Whatever form of cybersecurity training, education, or information sharing a security team opts for, the most important aspect is that it is as engaging as it is relevant for developers. “Effective training must involve collaborative, interactive skills building and micro-drilling—not videos, multiple-choice questions, and tabletop exercises,” says Sean Wright, lead application security SME at Immersive Labs. “Also, practical, real-world training is hugely important. Developers love coding, so getting them to actually code and get hands-on with some real vulnerabilities as part of the training makes it significantly more engaging, which means the information will stick.”

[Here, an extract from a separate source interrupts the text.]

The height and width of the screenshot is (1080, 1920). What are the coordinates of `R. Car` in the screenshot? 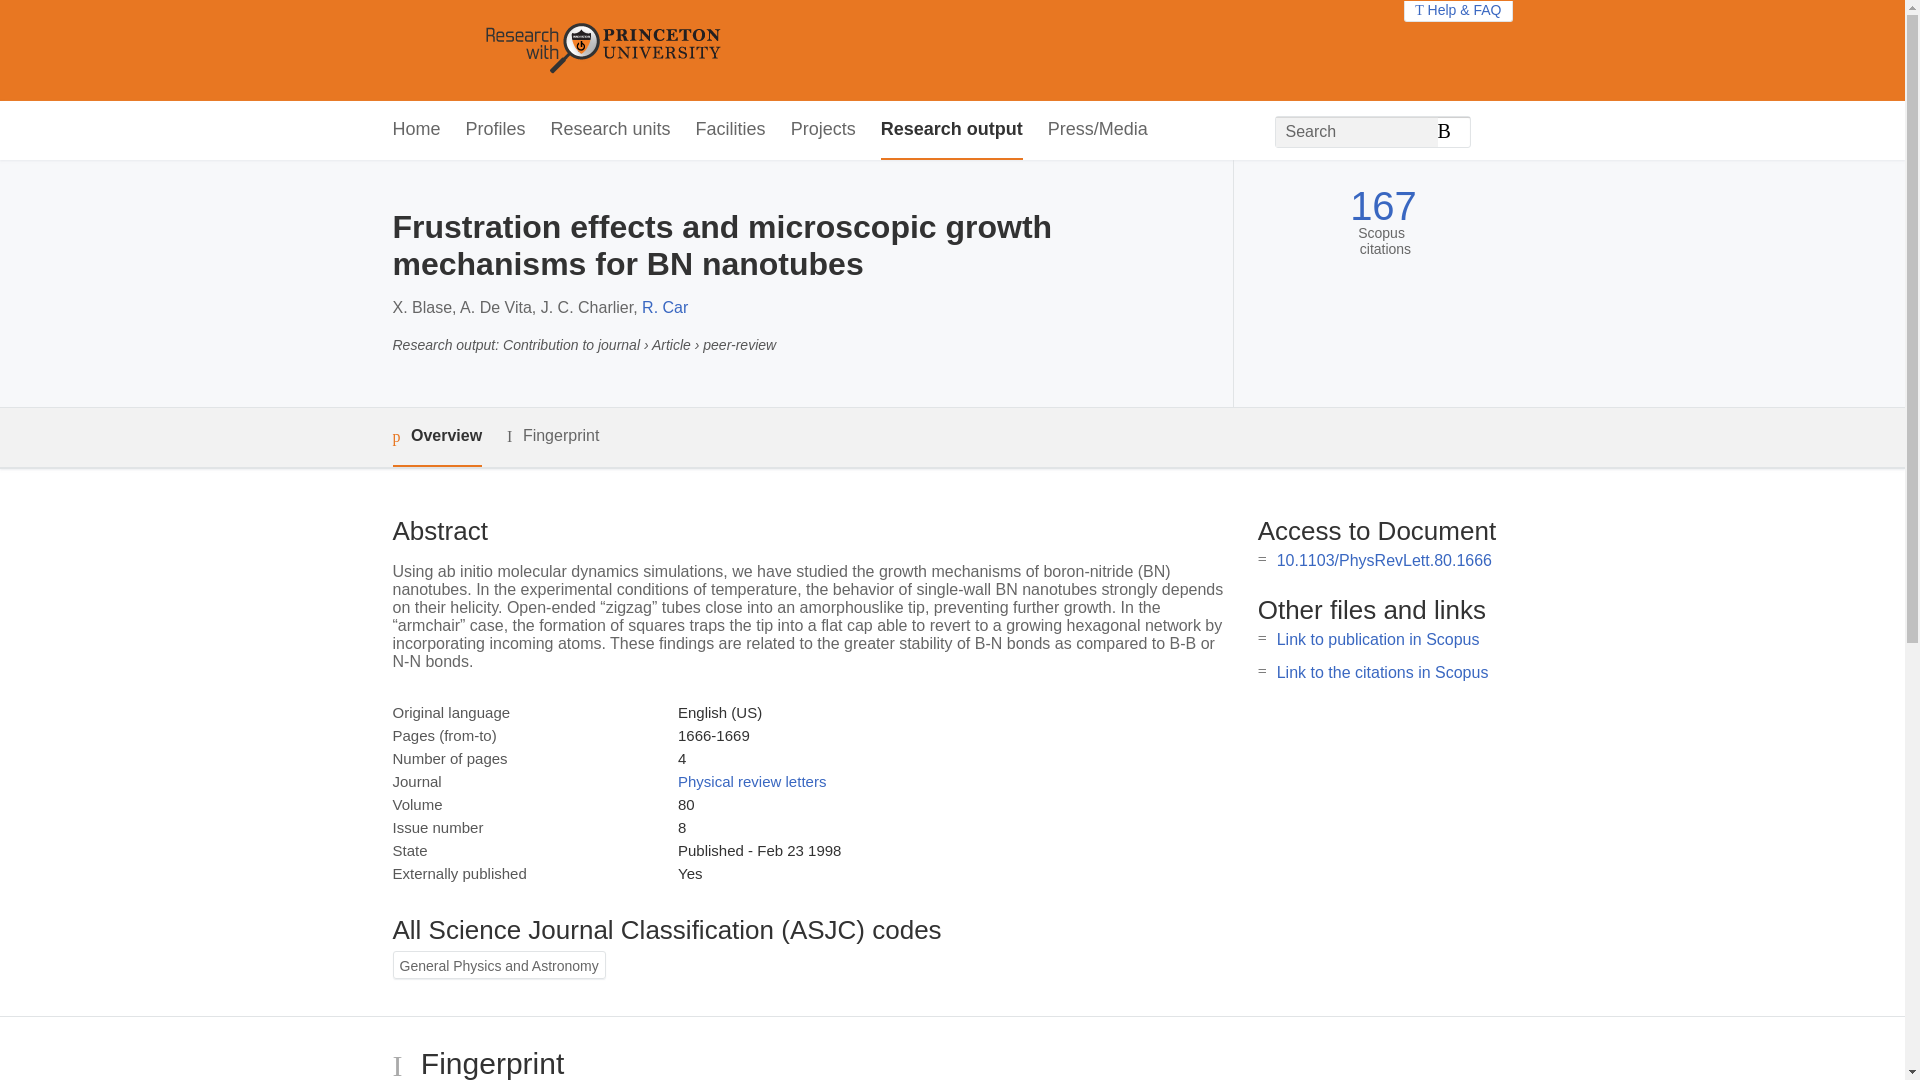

Tying this into real-world business examples is particularly effective. Wright encourages the cybersecurity function to instill a “why” mindset among developers. “Why should I be concerned about this vulnerability? What does it mean for my organization if I leave it in? What is the broader impact? Training that gets this message across more effectively is more likely to result in better engagement, both in terms of willingness to take part in the training, as well as ensuring the information from the training really sinks in.”

It’s no secret that the SolarWinds compromise has increased overall awareness of cyberthreats surrounding software development teams, processes, and supply chains. However, common application attack methods such as SQL injection and cross-site scripting have been around for decades now and yet are consistently present in several of the top vulnerability lists whilst regularly flying under the radar of security programs. Organizations are still seemingly failing to truly address the people-centric, awareness-based issues that lead to such compromises, but as the ramifications of application supply chain vulnerabilities have proven this year, they are doing so at their peril.

Time and resource issues within security teams will prove a potential hurdle to overcome in garnering a more collaborative, intel-sharing culture with the development function (Osterman’s report discovered that 56% of security respondents do not have the necessary time to help the development team secure applications) but surely the old adage ‘Give a man a fish, and you feed him for a day; show him how to catch fish, and you feed him for a lifetime’ has never rung truer from a modern, organizational cybersecurity perspective.